WHITE MOUNTAIN — Joar Leifseth Ulsom never needed a warmup. From his first Iditarod in 2013, when he busted the record for fastest finish ever by a rookie, to placing fourth last year, the 31-year-old runs at the front of the pack.

Suddenly, today, he stands alone. Leifseth Ulsom arrived in White Mountain at 7:52 a.m., 3 1/2 hours ahead of Nic Petit of Girdwood. Petit pulled in at 11:22 a.m., heartbroken having lost the lead after making a wrong turn along the coast.

"I started bawling like a little baby. This race can be an emotional roller coaster," Petit said.

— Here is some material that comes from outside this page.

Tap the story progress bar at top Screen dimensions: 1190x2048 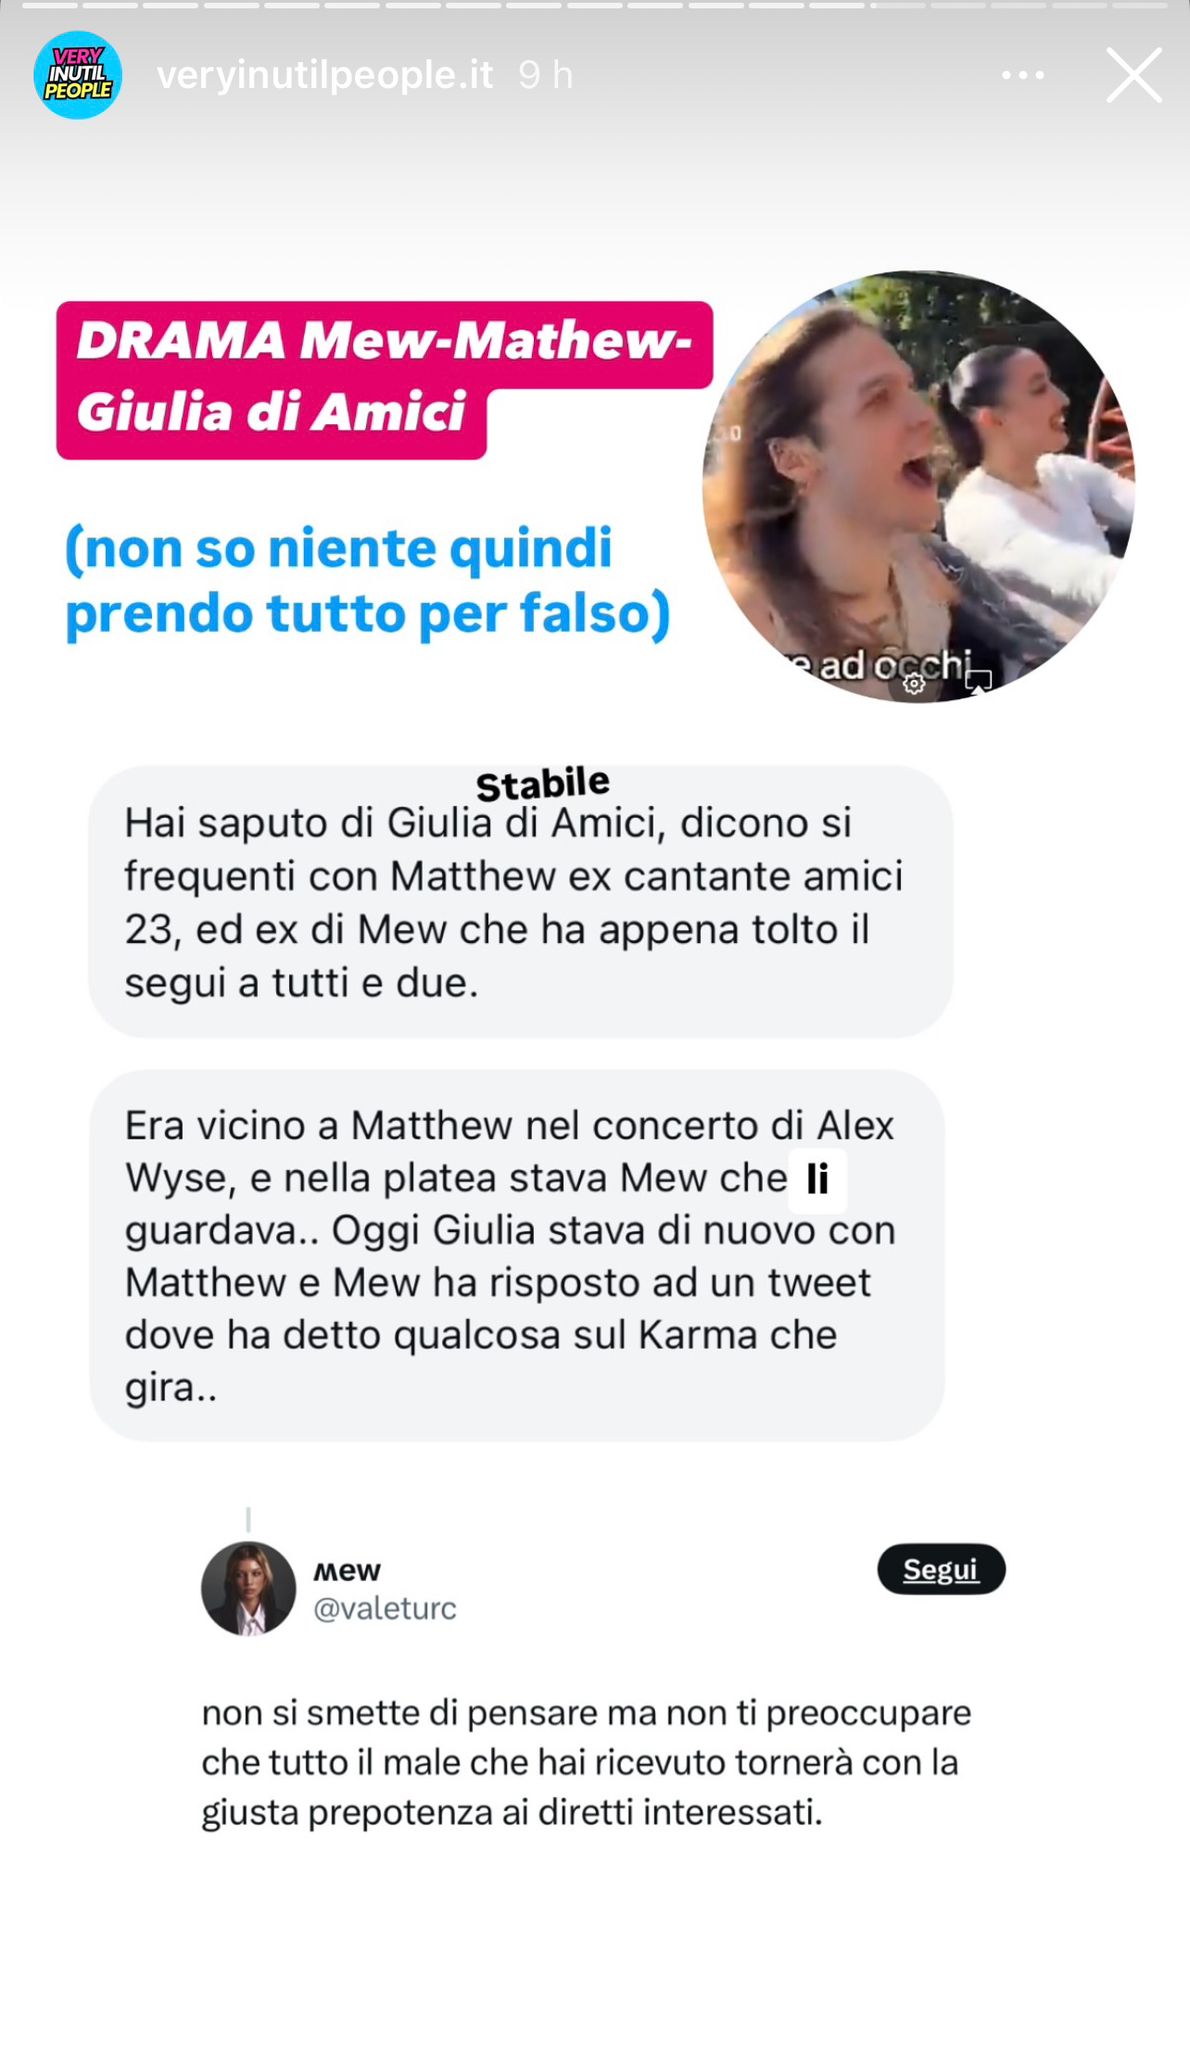coord(595,6)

With a mandatory eight-hour rest to recharge and just 77 miles of trail to go before the finish line in Nome, only a major mishap would prevent Leifseth Ulsom from his first Iditarod win.

"Looking good," the race marshal said as the musher arrived bundled and frosty in White Mountain, according to footage posted by Iditarod Insider. "They've been running fantastic," Leifseth Ulsom replied.

Leifseth Ulsom enjoyed a "problem-free" trip into the checkpoint, he told the Insider. The racer happily threw straw for his dogs to sleep on. The huskies, whiskers icy, licked his face.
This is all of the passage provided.